In Mali, Niger and Burkina Faso, hundreds of civilians were killed by various armed groups.
Governments hiding behind security and Covid-19 to stifle dissent
Global trends to stifle independent and critical voices gathered steam in 2021 across Sub-Saharan Africa as governments deployed a widening gamut of tools and tactics, Amnesty International said. Measures to curb the spread of Covid-19 provided additional pretext for the repression of peaceful dissent across the region, with the first instinct of many governments to ban peaceful protests, citing health and safety concerns, including in Cameroon, Chad, Côte d’Ivoire, Lesotho and Zimbabwe.
Meanwhile, in countries like Eswatini and South Sudan, organizers were arrested, and the internet disrupted to derail planned protests. Security forces used excessive force to break up peaceful protests of hundreds or thousands of people who defied bans. In over 12 countries, including Angola, Benin, Senegal, Chad, Eswatini, Guinea, Nigeria, Sierra Leone and Sudan, many people died when security forces fired live ammunition. In Eswatini, the violent dispersal of pro-democracy protests resulted in 80 deaths and more than 200 injuries over five months. In Sudan, at least 53 people died when security forces used live ammunition to disperse protests against the October military coup.
In Chad, at least 700 people protesting against the electoral process and later against the establishment of the transitional government were arrested. In DRC, three activists arrested in North Kivu for organizing a peaceful sit-in to protest mismanagement in a local healthcare administration remained in detention. In Eswatini, at least 1,000 pro-democracy protesters, including 38 children, were arbitrarily arrested.
Nevertheless, 2021 was not all doom and gloom, Amnesty said, as some key human rights wins were recorded across Sub-Saharan Africa after persistent campaigning for freedoms.

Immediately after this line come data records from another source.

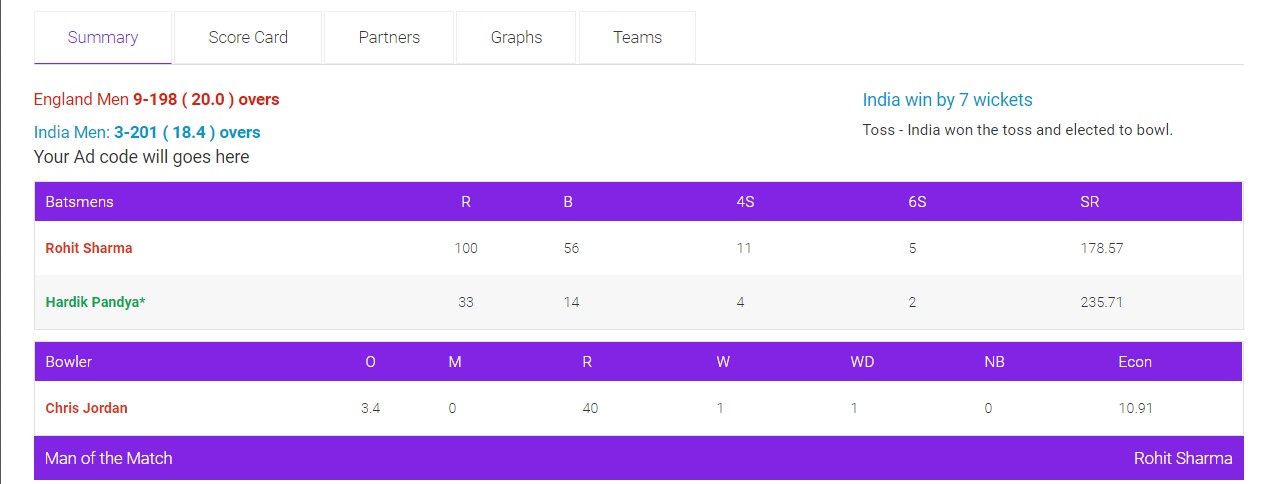Click the toss information text
1277x484 pixels.
1017,130
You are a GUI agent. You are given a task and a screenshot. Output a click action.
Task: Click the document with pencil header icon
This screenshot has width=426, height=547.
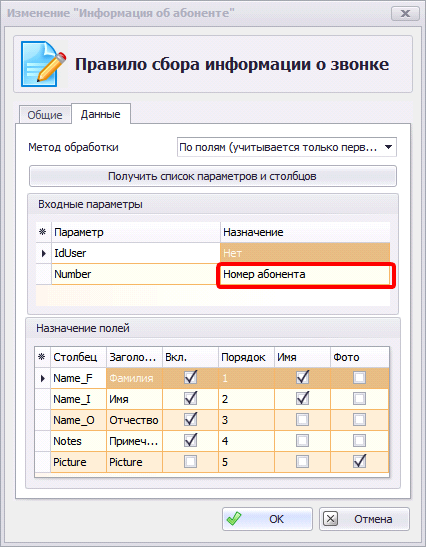click(x=43, y=64)
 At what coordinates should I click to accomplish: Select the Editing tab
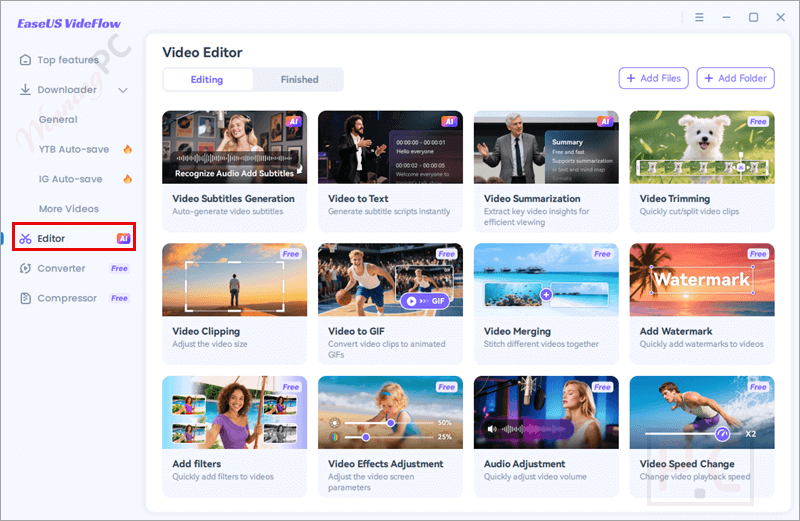[207, 80]
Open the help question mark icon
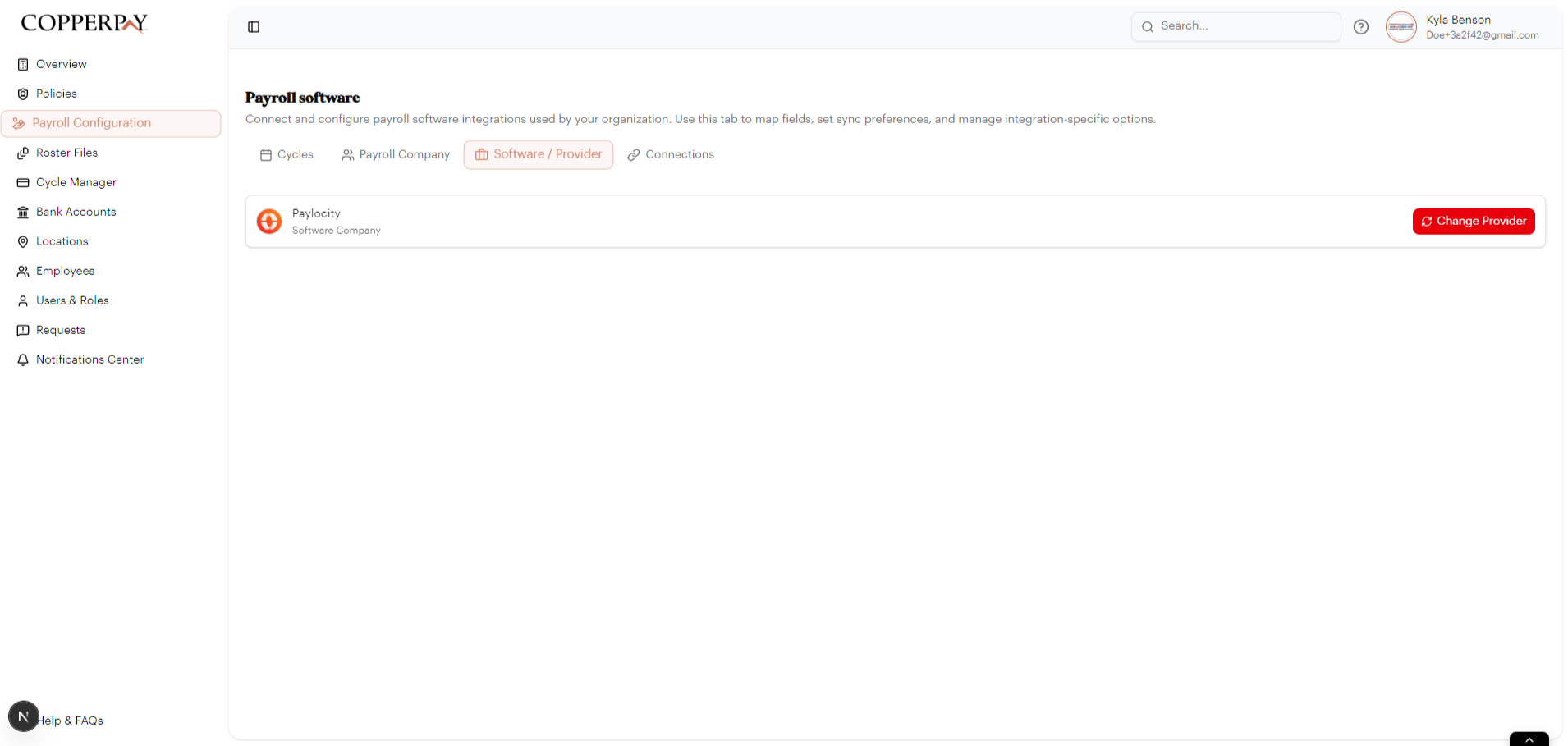The width and height of the screenshot is (1568, 746). click(1361, 26)
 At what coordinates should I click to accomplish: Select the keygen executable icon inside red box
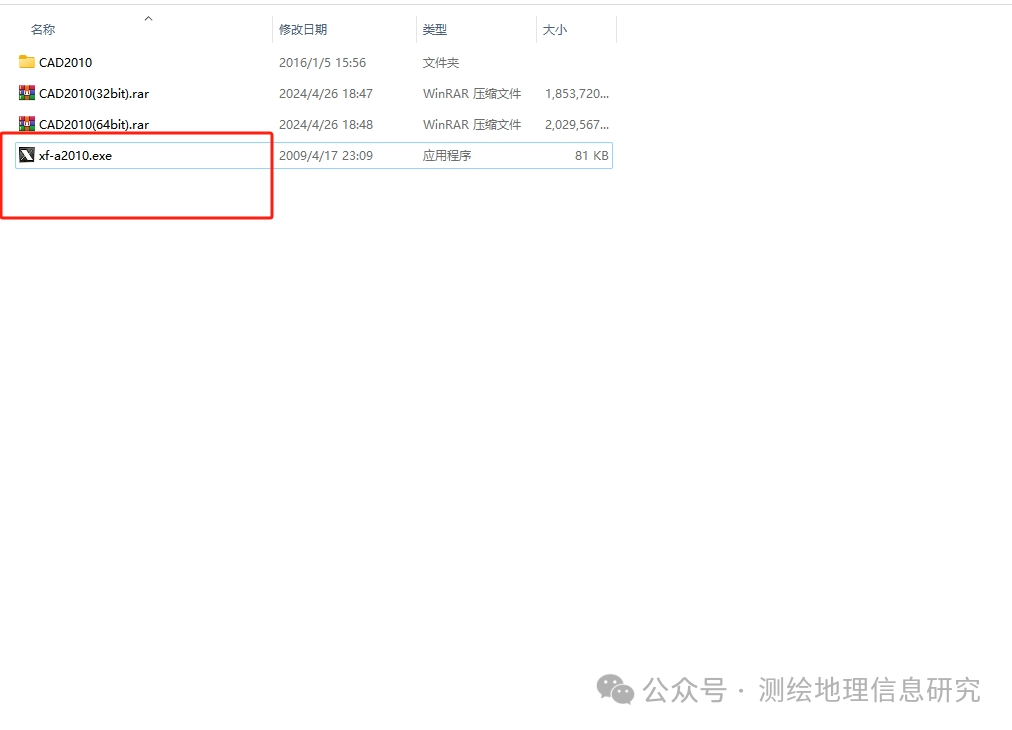[26, 155]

Following months of relentless pro-democracy protests by the people of Eswatini, King Mswati conceded to calls for dialogue to negotiate the future of the country with pro-democracy protesters. This offers new hope for a country where political reforms were not up for negotiations with the monarch.
In Sudan, people’s power was in full display when civilians took to the streets in October to reject a military takeover of power by soldiers and reversals of human rights gains during the transitional period.
In Cote d’Ivoire and Guinea, dozens of members or sympathizers of opposition parties as well as members of civil society organizations who were arbitrary arrested for having simply exercised their freedoms of expression or peaceful assembly were released.